If you are in the initial design stage, or if you want to redefine your CAB, let’s look at 6 questions that would guide your process:
1. How many customers?
Defining the size of your CAB will guide all the activities you will plan after. Our recommendation is to keep it within a range of 5-15 customers per area of relevance (industry, product, and country mix).
2. Virtual, in-person, or mixed?
Our recommendation is a mixed plan, with pre-event and community (on-going) activities happening online, but at least once a year an in-person event.
If too many products need to be covered, might be a good idea to divide the complexity and hold 2 events per year. Be careful not to create competition for the same customer to be invited to participate in activities of different stakeholders happening simultaneously!
3. Customer specialization? ITDM, BDM, IT pro, mixed?
Your CAB will validate assumptions, and value propositions and will get you closer to your Advocates. Whomever you have a strong value proposition to be validated should be involved.
4. Are channels and partners welcome?
It’s not a Partner Advisory Board, but they can represent the customers they serve, making their opinion relevant to the CAB. However, they should also listen to customer feedback if they are Service Partners (implementation or support).
5. Meeting frequency?
Once or twice a year in-person and monthly online activities to keep the community sharing relevant information for the involved stakeholders.

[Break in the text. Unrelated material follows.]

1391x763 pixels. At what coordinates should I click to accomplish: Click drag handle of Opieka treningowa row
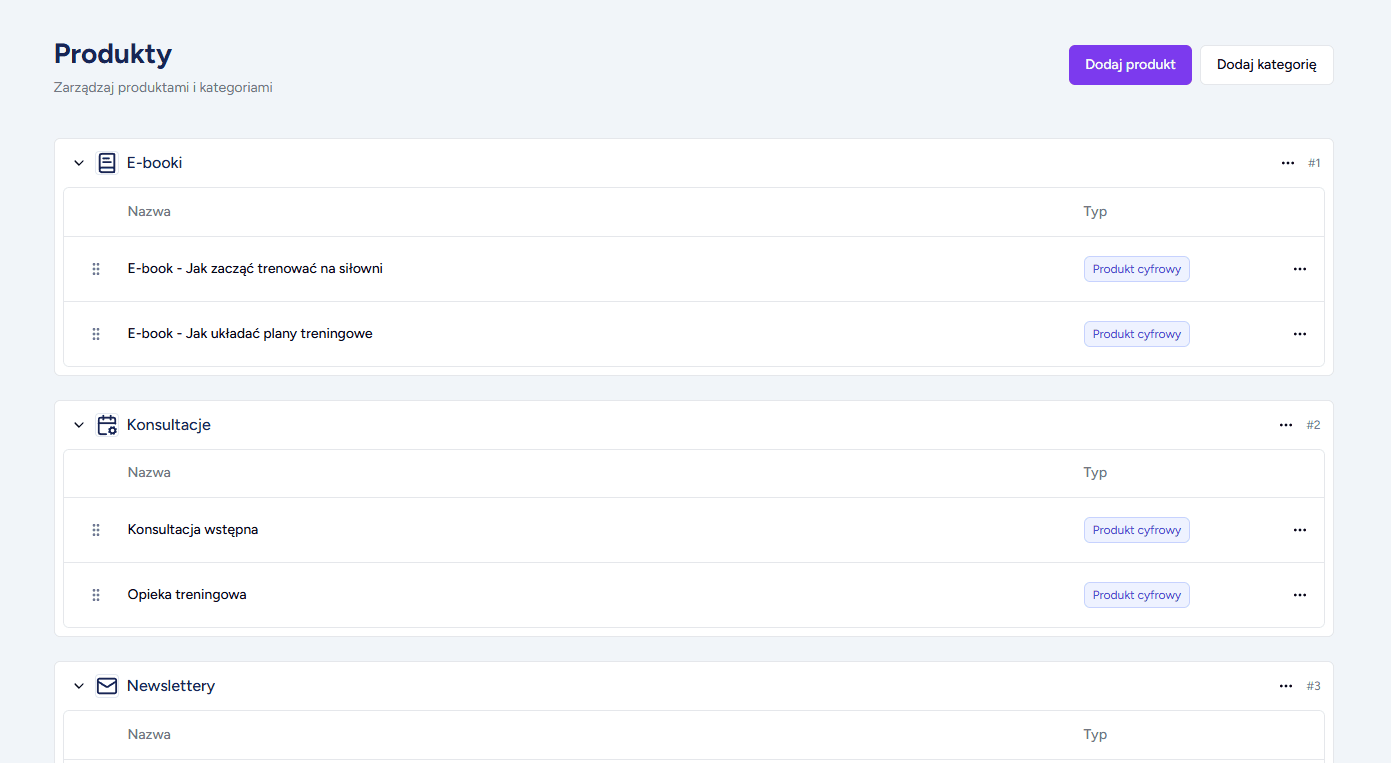96,595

6. One-time event or community?
We recommend approaching a CAB as a community of users and business decision-makers to ensure that marketers and engineers aren’t far away from the customers for too long and have the chance to run important decisions and prioritizations by real customers. Another good reason is that a CAB comes filled with advocacy nurturing activities that will strengthen the relationship with key customers, raising the chances of future renewals and higher loyalty.